Paste a JSON Web Token to decode its header and payload. Decoding only — signature verification is not performed.

What is a JSON Web Token?

A JSON Web Token (JWT, pronounced "jot") is a compact, URL-safe means of representing claims between two parties, defined by RFC 7519. A JWT consists of three Base64URL-encoded segments separated by dots: a header that declares the signing algorithm, a payload that carries the claims, and a signature that protects integrity. The whole token is short enough to live inside a cookie, an Authorization header, or a query string.

JWT decoding is a purely client-side operation: split the string on dots, Base64URL-decode the first two segments, and parse them as JSON. This tool does exactly that — it never contacts a server and never performs signature verification, because verification requires the issuer's secret or public key, which lives only on the server. Treat the decoder as a debugging aid, not as an authentication check.

Standard claims defined by RFC 7519 include iss (issuer), sub (subject), aud (audience), exp (expiration time as a Unix timestamp), nbf (not before), iat (issued at), and jti (token ID). Custom claims may be added by application authors; tokens issued by Auth0, AWS Cognito, Firebase, Supabase, and Keycloak follow this pattern with provider-specific extensions.

Use cases

  • Inspect what an authentication provider is sending in the Authorization header.
  • Verify that the exp (expiration) claim has not passed when a request is being rejected as unauthorized.
  • Read the sub or email claim to confirm which user a token belongs to.
  • Compare two tokens to see why one is being rejected by the API gateway.
  • Confirm the algorithm (alg in the header) before configuring a verifier on the server side.

Best practices

  • Never trust a JWT until the signature has been verified server-side with the issuer's public key.
  • Keep tokens short-lived (minutes, not weeks) and refresh them with a separate refresh token.
  • Do not store sensitive data in the payload — JWT is signed but not encrypted by default.
  • Reject tokens with alg = none on the server; accept only the algorithm you expect.
  • Store JWTs in HttpOnly cookies when possible to mitigate XSS, not in localStorage.

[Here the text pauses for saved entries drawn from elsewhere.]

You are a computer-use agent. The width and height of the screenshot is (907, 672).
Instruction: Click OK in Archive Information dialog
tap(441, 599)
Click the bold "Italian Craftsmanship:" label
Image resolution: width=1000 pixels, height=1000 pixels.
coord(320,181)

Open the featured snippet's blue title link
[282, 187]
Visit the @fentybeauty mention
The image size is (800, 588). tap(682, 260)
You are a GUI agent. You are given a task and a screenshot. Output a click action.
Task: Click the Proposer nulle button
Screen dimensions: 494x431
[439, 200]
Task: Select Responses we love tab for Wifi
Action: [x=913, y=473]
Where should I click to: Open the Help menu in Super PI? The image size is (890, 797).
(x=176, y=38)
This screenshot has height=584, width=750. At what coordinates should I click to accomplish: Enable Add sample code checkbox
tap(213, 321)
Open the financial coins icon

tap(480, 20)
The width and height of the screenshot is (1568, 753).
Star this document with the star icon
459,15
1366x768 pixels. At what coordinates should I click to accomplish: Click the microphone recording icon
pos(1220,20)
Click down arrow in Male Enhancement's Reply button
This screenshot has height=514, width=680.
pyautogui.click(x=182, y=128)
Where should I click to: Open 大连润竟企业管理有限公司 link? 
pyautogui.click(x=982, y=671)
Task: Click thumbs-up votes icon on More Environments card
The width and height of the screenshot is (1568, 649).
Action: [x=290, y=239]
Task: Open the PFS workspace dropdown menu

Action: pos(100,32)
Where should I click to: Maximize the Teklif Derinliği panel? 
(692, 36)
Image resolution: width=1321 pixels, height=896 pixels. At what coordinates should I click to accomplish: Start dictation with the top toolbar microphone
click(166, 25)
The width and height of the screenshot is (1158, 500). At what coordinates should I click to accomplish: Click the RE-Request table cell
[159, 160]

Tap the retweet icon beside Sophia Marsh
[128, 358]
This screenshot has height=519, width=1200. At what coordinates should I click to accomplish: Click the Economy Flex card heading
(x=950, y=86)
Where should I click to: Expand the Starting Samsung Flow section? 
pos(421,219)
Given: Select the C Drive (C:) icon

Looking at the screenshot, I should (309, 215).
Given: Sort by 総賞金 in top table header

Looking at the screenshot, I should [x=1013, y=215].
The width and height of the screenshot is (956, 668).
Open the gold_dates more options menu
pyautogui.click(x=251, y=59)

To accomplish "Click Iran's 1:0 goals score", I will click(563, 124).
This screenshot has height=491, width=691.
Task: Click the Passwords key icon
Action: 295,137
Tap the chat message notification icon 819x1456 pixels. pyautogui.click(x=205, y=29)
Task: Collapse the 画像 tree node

Frequently asked questions

Is the token verified by this tool?
No. Verification requires the issuer's secret or public key, which only the server has. This tool only decodes; do not rely on it for security decisions.
Is the payload encrypted?
No, JWTs are signed (JWS) by default, not encrypted. Anyone holding the token can read the payload. Use JWE if confidentiality is required.
What does the alg field mean?
It declares the signing algorithm — for example HS256 (HMAC-SHA256), RS256 (RSA-SHA256), or ES256 (ECDSA P-256).
Why is the third segment empty for some tokens?
An empty signature indicates an unsigned token (alg = none). This is dangerous and should never be accepted by a production verifier.
How do I know if a token is expired?
Check the exp claim — it is a Unix timestamp in seconds. The decoder shows the parsed expiration date and warns when it is in the past.